Dalian Minzu University (大连民族大学) is located in Dalian, Liaoning, China. It is affiliated with the National Ethnic Affairs Commission.

==History==
Dalian Minzu University (former name Dalian Nationalities University) was founded in 1997. As the only Nationalities University focusing on technology and applied science, it has grown very rapidly ever since. It is now one of the leading universities in Northeast China.

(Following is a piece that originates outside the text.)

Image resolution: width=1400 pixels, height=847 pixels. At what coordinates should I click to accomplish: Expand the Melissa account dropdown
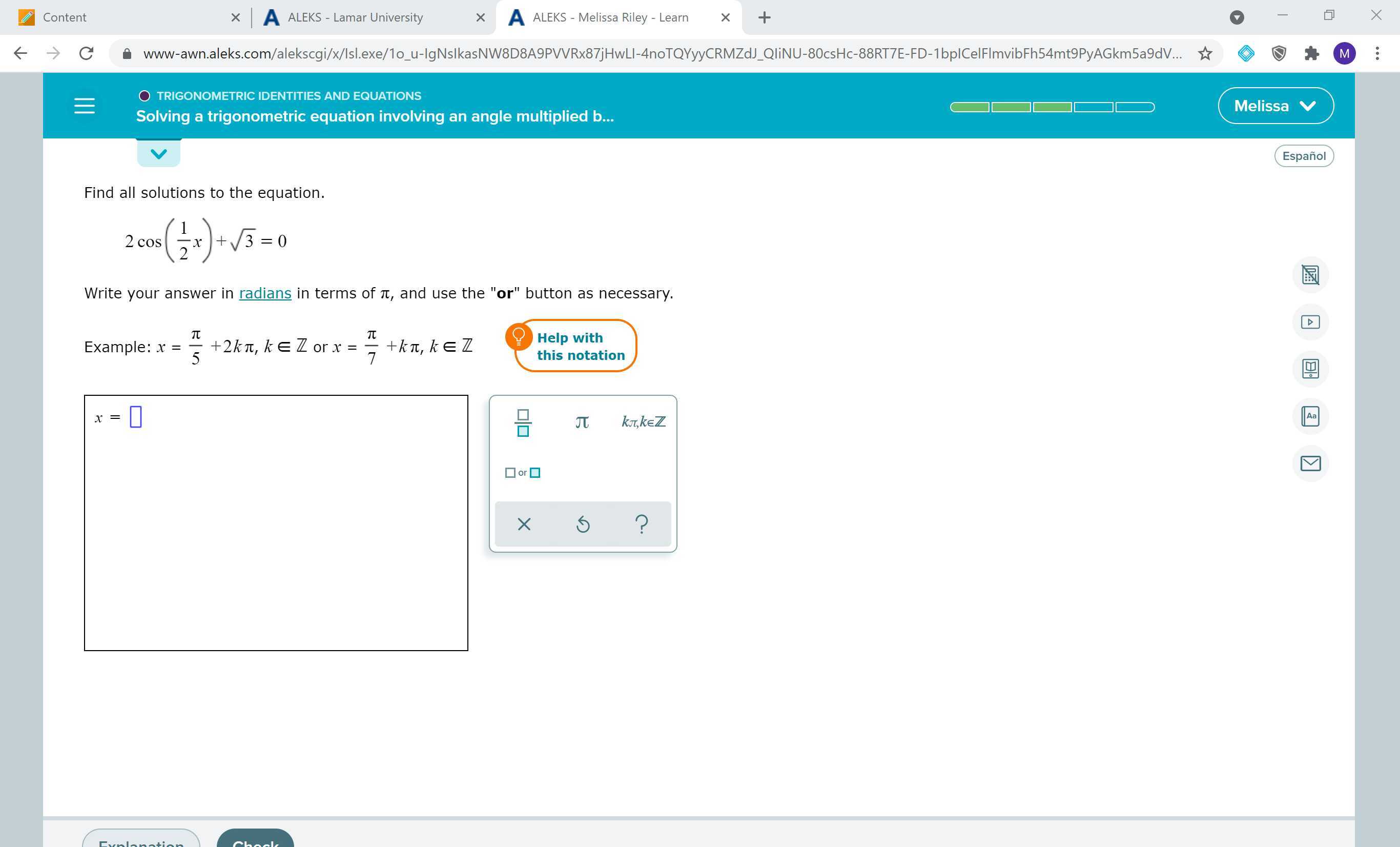tap(1275, 106)
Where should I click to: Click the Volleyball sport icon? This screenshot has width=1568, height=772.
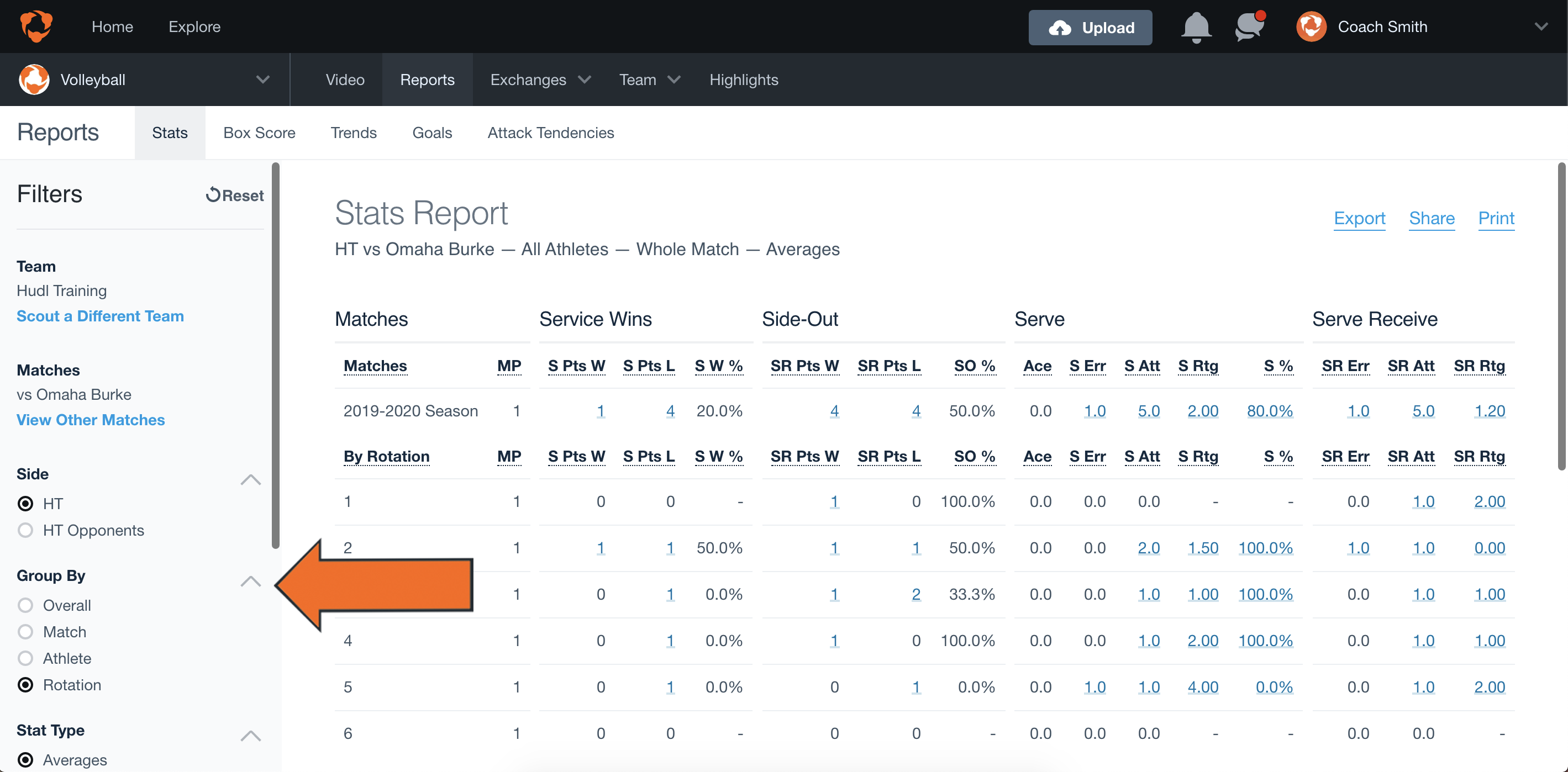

Students of DMU have won numerous awards in various scientific and technological competitions, including winning Mathematical Contest in Modeling (MCM) 2005, representing China to compete in Robocup 2007, Winning Microsoft Imagine Cup in China 2008 and Second prize internationally.

==Departments==
Dalian Minzu University has a good reputation in both engineering and science programs. The university also offers programs in business, economics, arts, and management. It has 40 bachelor's degree programs and 14 colleges, including:
- College of Economics and Management
- College of Life Science
- College of Computer Science & Engineering
- College of Electromechanical and Information Engineering
- College of Architecture and Civil Engineering
- College of Liberal Arts & Law
- College of Mathematics and Physics
- College of Foreign Languages and Cultures
- College of Design

==Campus==
The campus is large and has comprehensive modern teaching and research equipment. Fifteen state and provincial key laboratories have been established one after another throughout the years.